● **YOUR OBJECTIVE**
Copy the lines below word for word, starting with the line containing "You are a GUI" and continuing through the last line. Leave the pictures out of your copy.
####
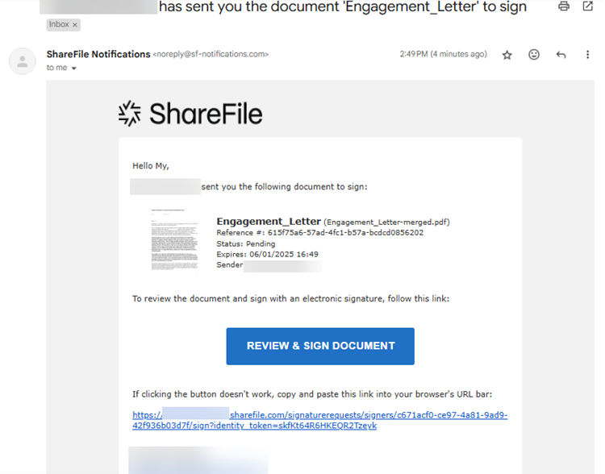
Task: Open the three-dot More options menu
Action: coord(587,54)
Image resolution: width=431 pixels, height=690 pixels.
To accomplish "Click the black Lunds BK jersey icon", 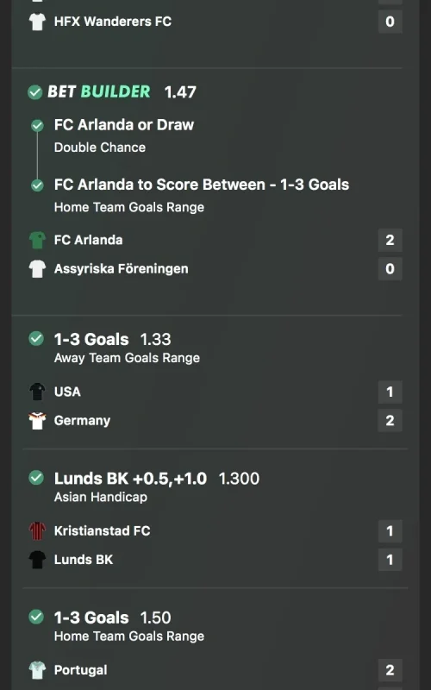I will (x=37, y=559).
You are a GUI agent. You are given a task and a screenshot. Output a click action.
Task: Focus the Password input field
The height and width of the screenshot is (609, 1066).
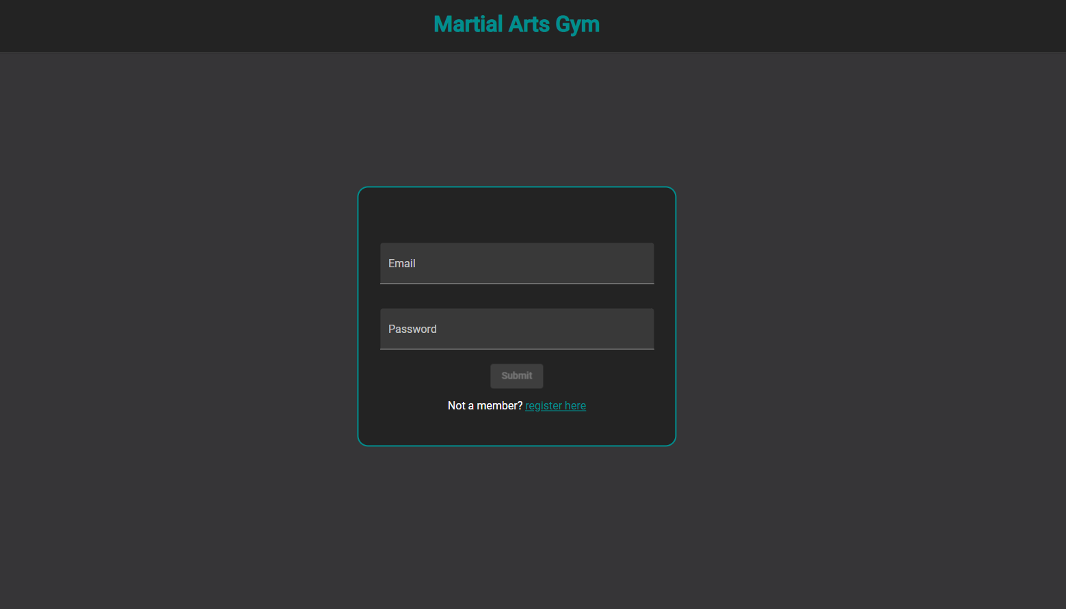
####
● **RESPONSE BELOW**
You are a GUI agent. You are given a task and a screenshot. Output a click action.
Task: Focus the Password input field
The height and width of the screenshot is (609, 1066).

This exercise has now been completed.